On the other hand, terraces were a health and safety nightmare, dangerous places populated by angry lunatics, which couldn’t be replaced because there was no money or interest in doing so.
If you look at images of some of the great terraced grounds, there were the most extraordinary number of people at games. Look at pictures of The Valley or Molineaux or Stamford Bridge. A mass of humanity.
Where everyone who went to the game left for home at its end.
At the time I was growing up, hooliganism was happening.
Hooliganism did not break out for the first time in 1977. When I researched the amazing 1971/72 season for a TEB article last September I was surprised to discover that Leeds had been forced to play several home games away from Elland Road because of their fans violent behaviour.
After a couple of years of following football, I knew that Leeds and Manchester United and West Ham and Chelsea and Millwall had fearsome reputations, and that twice a season so did Brighton and Palace.
But there were unwritten rules. If you wanted to keep out of trouble, you knew where to stand. The same rules about letting the young kids stand at the front still applied in those areas.
As fans we accepted that as the pragmatic thing to do, while the government and the police decided to introduce cages, fences and pens to try to contain violence inside grounds.
The introduction of those fences and barriers inside grounds was the moment that football fans should have collectively pushed back and stopped it happening.
Not pushing back meant there was an acceptance, tacit or otherwise, that football had a ‘problem’ and that football fans could be collectively classed as pariahs, whether they were dads taking their kids or thugs looking for the buzz of a fight at a game.
Football fans would always struggle to collectively oppose that appalling situation because fighting their own teams cause would always be more important.
What happened on 15 April 1989 was an inevitable consequence of the tacit acceptance of football fans being pariahs.
Putting huge numbers of people in cages or pens with no route to safety meant that the role of the police and the other emergency services was crucial, especially at games where the ground was full.

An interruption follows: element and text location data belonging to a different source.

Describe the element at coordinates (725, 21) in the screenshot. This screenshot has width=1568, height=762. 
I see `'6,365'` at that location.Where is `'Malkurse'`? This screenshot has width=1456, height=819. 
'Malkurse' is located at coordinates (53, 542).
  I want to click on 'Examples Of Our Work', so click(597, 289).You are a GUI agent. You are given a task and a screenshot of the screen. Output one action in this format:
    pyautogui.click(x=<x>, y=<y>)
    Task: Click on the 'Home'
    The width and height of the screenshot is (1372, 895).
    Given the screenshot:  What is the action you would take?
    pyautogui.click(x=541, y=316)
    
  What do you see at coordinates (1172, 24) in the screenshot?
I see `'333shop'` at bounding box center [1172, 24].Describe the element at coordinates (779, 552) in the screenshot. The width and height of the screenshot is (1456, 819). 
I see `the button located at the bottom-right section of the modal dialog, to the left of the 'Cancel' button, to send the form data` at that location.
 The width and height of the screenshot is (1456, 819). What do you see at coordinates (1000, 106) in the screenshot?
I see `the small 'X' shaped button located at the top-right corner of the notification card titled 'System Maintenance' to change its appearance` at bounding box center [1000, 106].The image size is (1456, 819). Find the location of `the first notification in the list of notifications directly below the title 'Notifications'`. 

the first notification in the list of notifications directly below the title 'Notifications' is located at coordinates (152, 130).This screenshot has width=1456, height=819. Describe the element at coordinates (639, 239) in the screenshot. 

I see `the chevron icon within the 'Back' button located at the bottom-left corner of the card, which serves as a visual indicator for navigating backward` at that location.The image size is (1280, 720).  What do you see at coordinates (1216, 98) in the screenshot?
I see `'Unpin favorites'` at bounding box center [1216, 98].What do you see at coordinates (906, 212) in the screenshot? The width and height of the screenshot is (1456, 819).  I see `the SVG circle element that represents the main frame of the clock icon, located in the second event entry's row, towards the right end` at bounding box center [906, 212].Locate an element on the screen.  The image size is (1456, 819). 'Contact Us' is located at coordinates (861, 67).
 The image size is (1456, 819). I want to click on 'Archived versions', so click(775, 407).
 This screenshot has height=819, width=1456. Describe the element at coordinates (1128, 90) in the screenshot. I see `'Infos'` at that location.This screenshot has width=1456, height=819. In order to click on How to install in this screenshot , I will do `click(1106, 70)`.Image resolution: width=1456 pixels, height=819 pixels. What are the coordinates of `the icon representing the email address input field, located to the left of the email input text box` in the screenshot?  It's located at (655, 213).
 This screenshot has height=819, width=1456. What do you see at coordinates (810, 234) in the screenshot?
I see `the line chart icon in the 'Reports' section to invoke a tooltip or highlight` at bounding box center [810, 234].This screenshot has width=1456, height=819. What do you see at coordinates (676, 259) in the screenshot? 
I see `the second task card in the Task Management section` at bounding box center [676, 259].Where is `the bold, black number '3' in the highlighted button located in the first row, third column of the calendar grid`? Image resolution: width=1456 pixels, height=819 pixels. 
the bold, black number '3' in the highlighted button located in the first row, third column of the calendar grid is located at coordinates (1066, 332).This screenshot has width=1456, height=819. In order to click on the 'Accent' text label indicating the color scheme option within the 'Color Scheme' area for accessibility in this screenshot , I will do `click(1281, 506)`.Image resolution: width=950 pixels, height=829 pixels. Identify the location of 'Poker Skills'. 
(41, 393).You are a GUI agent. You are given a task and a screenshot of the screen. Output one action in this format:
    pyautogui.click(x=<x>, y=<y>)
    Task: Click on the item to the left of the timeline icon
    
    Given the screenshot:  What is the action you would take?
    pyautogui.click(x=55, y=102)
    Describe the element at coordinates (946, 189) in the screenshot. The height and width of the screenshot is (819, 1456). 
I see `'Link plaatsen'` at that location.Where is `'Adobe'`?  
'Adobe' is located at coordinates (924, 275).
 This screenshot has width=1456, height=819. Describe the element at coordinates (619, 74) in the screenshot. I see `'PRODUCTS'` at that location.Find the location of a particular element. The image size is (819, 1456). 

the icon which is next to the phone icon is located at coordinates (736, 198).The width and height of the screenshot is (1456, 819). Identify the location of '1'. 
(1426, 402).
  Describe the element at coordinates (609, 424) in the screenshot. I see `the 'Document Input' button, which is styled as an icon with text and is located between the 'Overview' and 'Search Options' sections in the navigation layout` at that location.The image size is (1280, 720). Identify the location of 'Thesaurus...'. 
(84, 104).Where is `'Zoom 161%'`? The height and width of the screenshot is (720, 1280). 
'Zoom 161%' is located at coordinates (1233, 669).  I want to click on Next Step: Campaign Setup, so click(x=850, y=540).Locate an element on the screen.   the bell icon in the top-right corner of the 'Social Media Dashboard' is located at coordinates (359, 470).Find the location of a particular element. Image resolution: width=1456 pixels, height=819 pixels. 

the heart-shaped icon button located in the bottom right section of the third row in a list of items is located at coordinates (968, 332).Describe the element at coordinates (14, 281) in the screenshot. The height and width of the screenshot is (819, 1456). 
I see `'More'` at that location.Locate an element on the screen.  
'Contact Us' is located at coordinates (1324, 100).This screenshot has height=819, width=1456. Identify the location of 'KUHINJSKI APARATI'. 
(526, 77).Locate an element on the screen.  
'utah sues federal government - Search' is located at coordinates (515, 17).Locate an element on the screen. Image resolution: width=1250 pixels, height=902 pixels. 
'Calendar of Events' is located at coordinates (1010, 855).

On that day the police and emergency services were not properly prepared or managed.
What happened after 15 April 1989 was also a consequence of the same tacit acceptance that football fans were fair game.
In the Observer the day after the Hillsborough the great Hugh McIlvaney pretty much set out what had happened.
In the Taylor report published in August, a High Court judge pretty much worked out what happened.
But because the perceived view that all football fans were potential thugs, ‘the truth’ was allowed to be ignored for 27 years.
There have been some remarkable articles this week showing the triumph of the human spirit among the families and supporters of the bereaved Liverpool fans.
There has also been remarkable Sam Allardyce comments about Palace players being “on the pop”. Alan Pardew’s response that these comments were pre-historic were spot on.
While we get angered by tits like Allardyce, as football fans we will put ourselves at risk of missing the bigger picture.
A quiz to finish. One of these statements is more important than the others:
Wayne Hennessy stood in the wrong place for that free kick and Jules might well have saved it.
Everton should have finished in the top six with that side.
Arsenal will come fourth this year, next year and for years to come.
Sam Allardyce is still a tit.
96 people should never ever have died that day and been stigmatised for 27 years after.